Fire Waterworks

I used to love the Fourth of July. I used to attend every celebration and fireworks display available. And then seven years ago, my grandmother died while the fireworks were going off. And while it took me a couple of years to get back and appreciate the holiday again, it took a long time to forgive myself for not being there with her when she left us.

Needless to say, it’s not really my favorite holiday.

I remember when my friends, at a loss for words, tried to offer me condolences. My friend Steve had looked away and said, “That sucks.” And I loved him for that. I loved him for not doing that whole “She’s in a better place” schtick when we’d only really just started getting along and I wanted her here with me because we had a lot of lost time to make up for. We drove each other crazy and fought like dogs, but the fire was driven by amazing amounts of love.

And since she left us, I told myself a million times over that I’d never take my mom and grandfather for granted. But it seems that, over time, I’ve distanced myself from them. Like, I know I’m going to lose them so why get too close? And I know it’s stupid and I hate myself for that. But then again, I’ve made a lot of mistakes in life. What’s another one to regret?

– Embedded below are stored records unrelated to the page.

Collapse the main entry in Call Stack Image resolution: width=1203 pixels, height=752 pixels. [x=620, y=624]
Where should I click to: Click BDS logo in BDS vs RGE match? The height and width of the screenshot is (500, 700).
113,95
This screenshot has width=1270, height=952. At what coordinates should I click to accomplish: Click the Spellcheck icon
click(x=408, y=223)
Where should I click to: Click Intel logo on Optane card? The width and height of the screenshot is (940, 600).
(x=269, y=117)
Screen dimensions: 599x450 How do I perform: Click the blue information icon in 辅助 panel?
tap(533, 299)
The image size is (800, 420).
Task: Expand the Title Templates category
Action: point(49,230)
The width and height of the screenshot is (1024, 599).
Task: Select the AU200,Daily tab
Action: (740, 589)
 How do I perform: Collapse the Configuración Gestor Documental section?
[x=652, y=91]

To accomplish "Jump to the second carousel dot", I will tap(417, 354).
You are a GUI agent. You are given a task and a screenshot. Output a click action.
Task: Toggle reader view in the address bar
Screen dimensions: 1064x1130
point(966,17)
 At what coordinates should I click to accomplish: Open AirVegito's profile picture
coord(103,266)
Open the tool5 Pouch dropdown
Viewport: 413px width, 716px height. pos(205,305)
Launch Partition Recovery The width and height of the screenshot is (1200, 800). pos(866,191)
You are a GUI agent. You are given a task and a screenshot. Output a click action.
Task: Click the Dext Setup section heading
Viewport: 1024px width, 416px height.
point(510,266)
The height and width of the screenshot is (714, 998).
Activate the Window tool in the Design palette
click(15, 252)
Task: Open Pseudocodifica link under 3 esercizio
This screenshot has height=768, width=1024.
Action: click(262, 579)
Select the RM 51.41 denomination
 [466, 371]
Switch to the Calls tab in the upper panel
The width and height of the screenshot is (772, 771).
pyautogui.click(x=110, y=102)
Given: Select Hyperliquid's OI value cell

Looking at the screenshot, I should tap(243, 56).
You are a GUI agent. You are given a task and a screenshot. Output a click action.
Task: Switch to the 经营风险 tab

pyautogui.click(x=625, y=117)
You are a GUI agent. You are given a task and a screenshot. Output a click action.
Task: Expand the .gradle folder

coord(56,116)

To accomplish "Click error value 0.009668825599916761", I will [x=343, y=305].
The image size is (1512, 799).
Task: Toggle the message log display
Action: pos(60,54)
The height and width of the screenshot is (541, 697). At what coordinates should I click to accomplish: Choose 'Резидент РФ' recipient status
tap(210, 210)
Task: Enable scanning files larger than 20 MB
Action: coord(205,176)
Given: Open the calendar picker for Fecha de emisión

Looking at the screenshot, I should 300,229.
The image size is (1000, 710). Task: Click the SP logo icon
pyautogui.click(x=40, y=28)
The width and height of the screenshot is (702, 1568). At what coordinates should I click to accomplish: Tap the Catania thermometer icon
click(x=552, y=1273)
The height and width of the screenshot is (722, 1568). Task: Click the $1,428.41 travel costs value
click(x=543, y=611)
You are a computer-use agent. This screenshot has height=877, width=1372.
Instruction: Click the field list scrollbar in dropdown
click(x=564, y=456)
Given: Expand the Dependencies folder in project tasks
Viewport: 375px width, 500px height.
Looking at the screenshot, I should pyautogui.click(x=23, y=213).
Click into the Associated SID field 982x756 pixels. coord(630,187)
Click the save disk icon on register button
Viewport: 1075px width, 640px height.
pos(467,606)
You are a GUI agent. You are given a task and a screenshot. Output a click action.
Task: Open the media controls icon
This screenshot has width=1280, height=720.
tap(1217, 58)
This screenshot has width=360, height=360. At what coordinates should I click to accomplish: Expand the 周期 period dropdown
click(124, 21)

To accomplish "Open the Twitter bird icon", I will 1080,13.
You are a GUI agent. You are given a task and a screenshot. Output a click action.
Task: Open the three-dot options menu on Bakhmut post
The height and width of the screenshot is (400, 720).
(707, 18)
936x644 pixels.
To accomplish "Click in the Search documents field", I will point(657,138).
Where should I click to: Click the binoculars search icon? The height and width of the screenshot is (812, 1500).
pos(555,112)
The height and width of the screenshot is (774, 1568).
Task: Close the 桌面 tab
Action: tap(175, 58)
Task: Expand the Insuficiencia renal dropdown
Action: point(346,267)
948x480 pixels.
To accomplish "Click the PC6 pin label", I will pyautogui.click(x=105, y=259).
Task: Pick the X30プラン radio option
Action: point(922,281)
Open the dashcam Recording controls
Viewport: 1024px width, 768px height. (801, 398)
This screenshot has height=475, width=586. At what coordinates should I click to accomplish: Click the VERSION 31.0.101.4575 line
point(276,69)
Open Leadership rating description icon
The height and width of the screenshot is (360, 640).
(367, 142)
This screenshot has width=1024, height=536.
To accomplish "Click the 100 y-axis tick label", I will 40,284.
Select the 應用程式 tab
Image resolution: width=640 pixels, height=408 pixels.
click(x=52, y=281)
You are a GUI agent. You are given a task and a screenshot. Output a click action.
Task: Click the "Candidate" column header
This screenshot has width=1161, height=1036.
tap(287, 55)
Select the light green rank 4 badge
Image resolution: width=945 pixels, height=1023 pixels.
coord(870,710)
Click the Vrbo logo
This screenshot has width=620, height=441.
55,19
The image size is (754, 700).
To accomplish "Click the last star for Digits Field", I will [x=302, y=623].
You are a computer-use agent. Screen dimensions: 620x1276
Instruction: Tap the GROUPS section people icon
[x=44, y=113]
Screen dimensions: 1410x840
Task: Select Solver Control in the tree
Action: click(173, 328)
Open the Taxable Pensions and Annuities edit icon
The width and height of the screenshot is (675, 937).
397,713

I don’t mean that, of course, but as my life revolves around things that I will never be remembered for, I realize that my family never achieved anything remarkable other than being a good family. And to me, that is their legacy, the thing I am grateful for and shaped by. The tradition I haven’t thought anything about perpetuating. But I have the blood of amazing people flowing through my veins, and some how, some way, I need to let the world know that these incredible beings lived and created something special — and that was me.

I remember when she died, I needed bereavement time. And my employer was horrible about it, only giving me two days when I wanted three. I had to fight for the two, because you got three for a parent and one for a grandparent, and I had to argue to prove this woman had helped to raise me. I’d lived with her and my grandfather and my great-grandmother and my mom for years. We don’t have extended family. We have each other.

Unbeknownst to me, my friend in payroll just happened to “accidentally” allot me the amount of bereavement time I needed. No one knew and I even feel guilty typing out our secret here. It taught me a lesson I’ll never forget, how a small moment of humanity is something that will warm your heart forever. Because I had no intention of going back that Friday, and my pay was to be docked for it. (And I wasn’t making all that much money anyway.) My friend stuck his neck out for me to give me the one tiny bit of solace that he could, and I loved him for that.

And that reminds me of my grandmother — it was hard for either of us to show love, as we’re both pretty reserved in that area. We show it by doing. We will work hard for you and give you our all and love you 300% but never say one word about it. And never ask for it back.

And it makes people wonder, as it made us wonder about each other, if there were anything beneath the surface other than a generous, if not detached, soul. That answer is, of course — and much more than anyone could have ever realized. I’m just glad we realized it before it was too late.

I heard this song over at Bayou’s awhile back, and it’s appropriate for today. (Discovering the magic that is Patty Griffin is a whole ‘nother life-changing event, but we’ll talk about that another day!)

Patty Griffin, “Goodbye”

3 Responses to Fire Waterworks

  1. Sabre :

    Usually I have all sorts of things to say. Today doesn’t seem to be that day 🙁

    For some so reserved, I think you’ve been pretty damn open and wonderful to me. Thank you for being such a fantastic friend with depth and beauty and wisdom 🙂

    Now go hunt down cute boys to photograph!

  2. Sabre :

    Arg, that should have said “someone”. This is what I get for typing without contacts in and not really paying attention when scanning the entry!

  3. The Goddess :

    Well, Sabre, you’re worth it. 😉 It’s the least I can do to return the favor!

    And as far as photographing cute boys, we’ll see. Funny how you start dating someone who’s on call during weekends and holidays, yet you’re (I) on call round the clock on weekdays. It’s either the foundation of a fabulous relationship or beautiful disaster. Thank god there are at least other pretty boys out there when I need to see one!